According to Domain, this cooling in rental growth is being driven by a combination of affordability constraints, a gradual improvement in rental supply, and the seasonal easing that tends to follow the peak summer turnover period.
After years of steep rent hikes, it looks like many tenants have finally reached their limit — they simply can’t afford to pay much more.
This is capping how far landlords can realistically push rents, even in high-demand areas.
At the same time, we’re seeing a lift in investor activity and a modest increase in new housing completions.

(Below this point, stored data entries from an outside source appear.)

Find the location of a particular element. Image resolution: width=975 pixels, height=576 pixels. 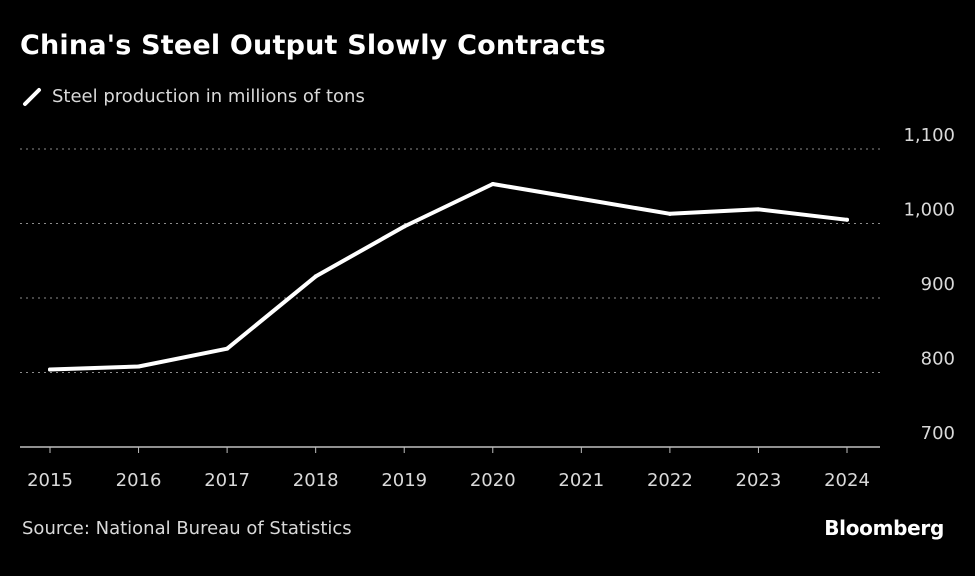

x-tick-label: 2024 is located at coordinates (847, 480).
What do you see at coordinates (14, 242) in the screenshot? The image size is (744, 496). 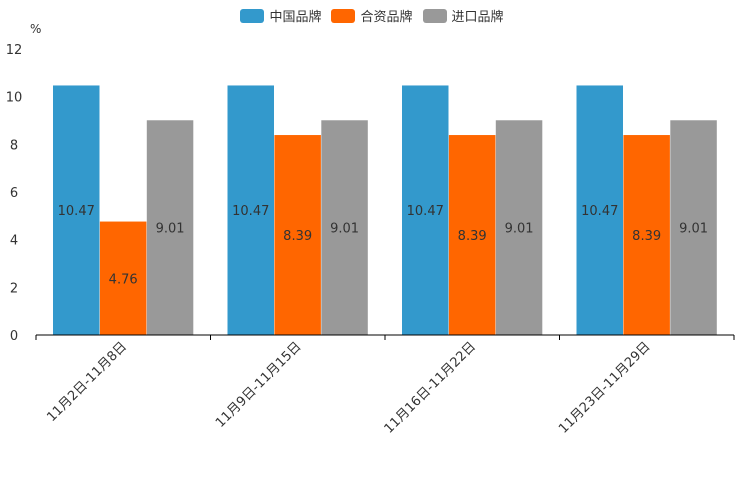 I see `y-tick-label: 4` at bounding box center [14, 242].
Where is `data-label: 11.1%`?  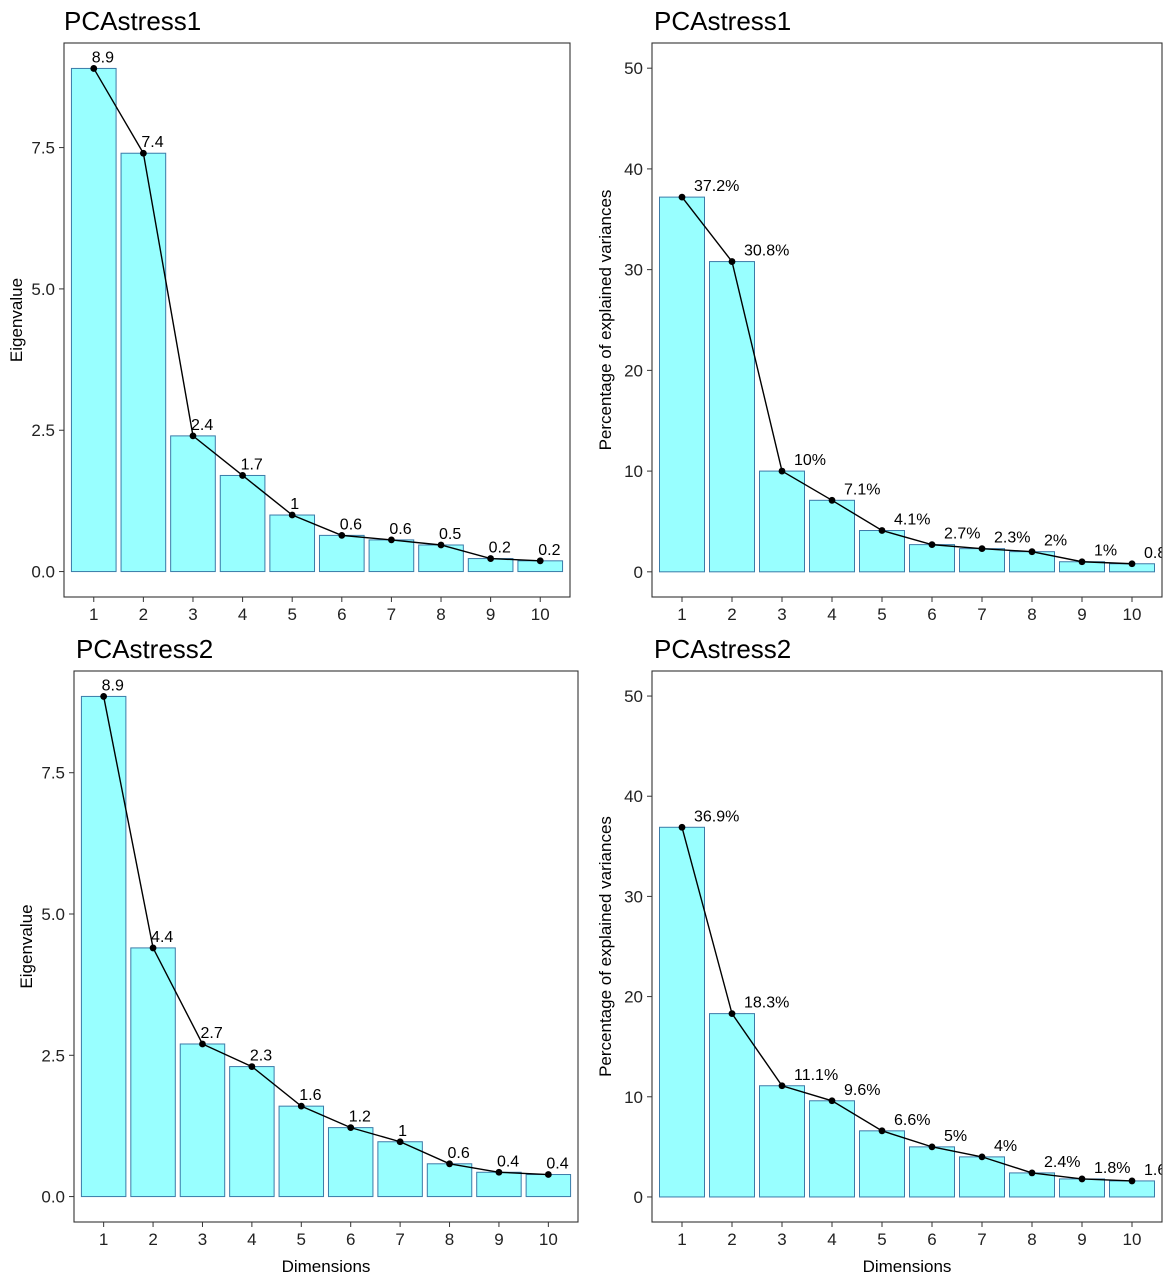
data-label: 11.1% is located at coordinates (816, 1076).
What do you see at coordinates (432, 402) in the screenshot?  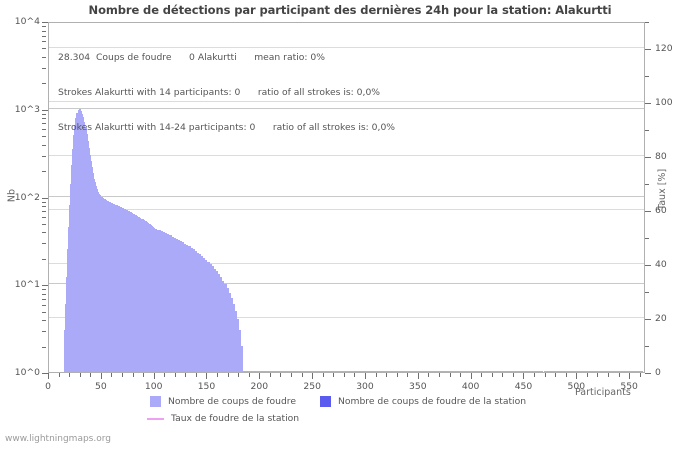 I see `legend-item-label: Nombre de coups de foudre de la station` at bounding box center [432, 402].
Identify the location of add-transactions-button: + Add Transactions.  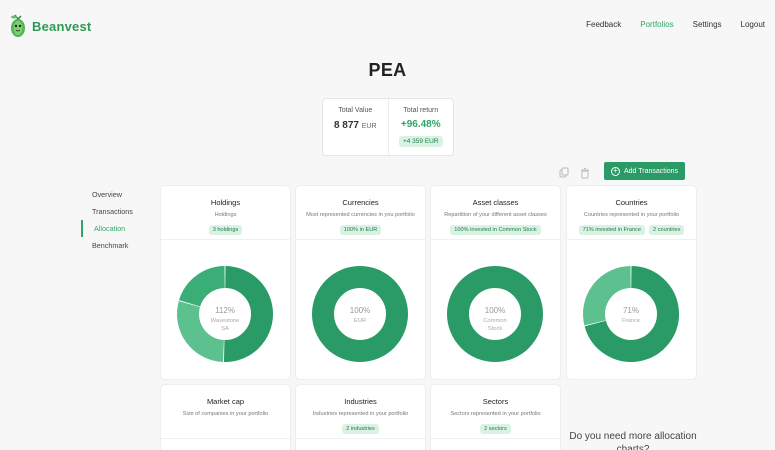
(644, 171).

Now, while this new supply still falls short of meeting our growing housing needs, it’s beginning to ease the pressure slightly in some of the country’s tightest rental markets.
In fact, investor lending is running above decade-long averages in states like NSW, Queensland, South Australia, Western Australia, and even the Northern Territory.
On the demand side, population growth is slowing a touch, and some renters are adapting by consolidating households — sharing homes, taking on flatmates, or even opting for intergenerational living arrangements to cope with the rising cost of living.
So yes, landlords still hold the upper hand.
But the momentum is shifting.
The pace of rental growth is slowing, and we could be heading toward a period of greater stability in the rental market over the coming months.